El juicio por la muerte de Diego Armando Maradona sumó un capítulo escandaloso que podría poner en riesgo toda la causa. Dos personas ingresaron al recinto con cámaras para filmar sin autorización y despertaron sospechas entre los presentes.
Según reveló el periodista Martín Candalaft en el programa DDM (América), la productora responsable de esa grabación estaría vinculada directamente a un hermano de la jueza Julieta Makintach, integrante del tribunal. La situación generó un fuerte malestar en las partes y abrió dudas sobre la imparcialidad del proceso.
Este hecho, considerado gravísimo por juristas consultados, podría derivar en un planteo de nulidad del juicio si se comprueba la relación directa entre la magistrada y la empresa de contenidos que filmó dentro del recinto judicial.
Cambios inesperados en el tribunal y una recusación fallida
La jornada de este jueves también estuvo marcada por un caos inesperado dentro del tribunal. Los jueces sorprendieron a todos al ingresar y cambiar sus lugares habituales sin previo aviso. El juez Maximiliano Savarino, quien venía presidiendo el juicio, cedió su rol a la jueza Julieta Makintach, mientras que Verónica Di Tomasso mantuvo su lugar.
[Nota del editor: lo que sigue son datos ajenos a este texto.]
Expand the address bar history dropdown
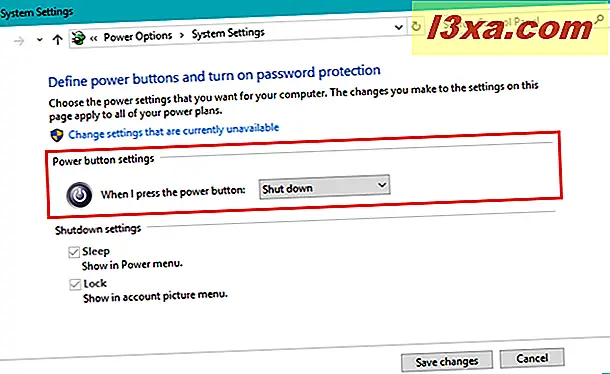Screen dimensions: 610x374 coord(398,27)
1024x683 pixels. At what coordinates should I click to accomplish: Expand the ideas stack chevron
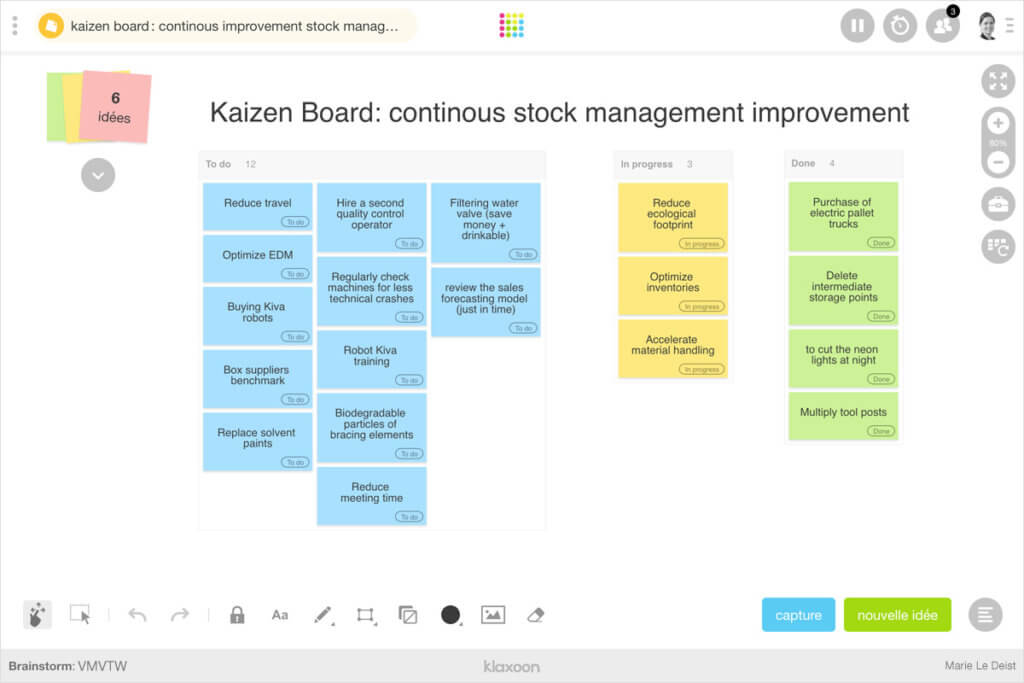click(x=98, y=175)
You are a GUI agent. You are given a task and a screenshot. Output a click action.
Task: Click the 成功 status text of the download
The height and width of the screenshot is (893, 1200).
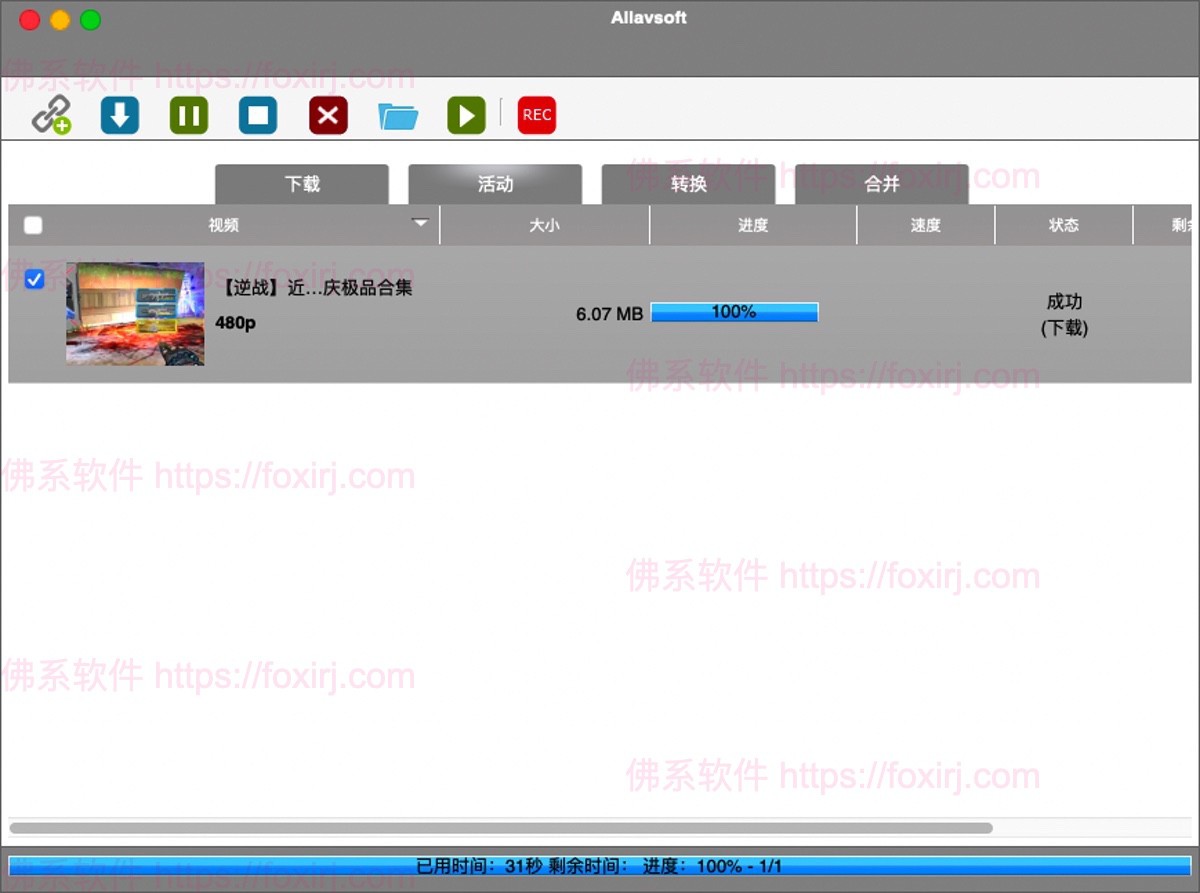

Makintach explicó que la rotación se había acordado previamente por motivos administrativos internos del Tribunal Oral N.º 3 de San Isidro. Sin embargo, la sorpresa generó un fuerte cruce entre fiscales, defensores y querellantes, quienes reclamaron que el juicio debía continuar bajo las condiciones iniciales.
A raíz del cambio de roles, se presentó un pedido de recusación contra la jueza Makintach, que finalmente fue rechazado. La jueza Di Tomasso justificó el movimiento al recordar que desde hace cinco años la presidencia del tribunal rota todos los 14 de mayo por la ausencia de uno de sus miembros que se jubiló.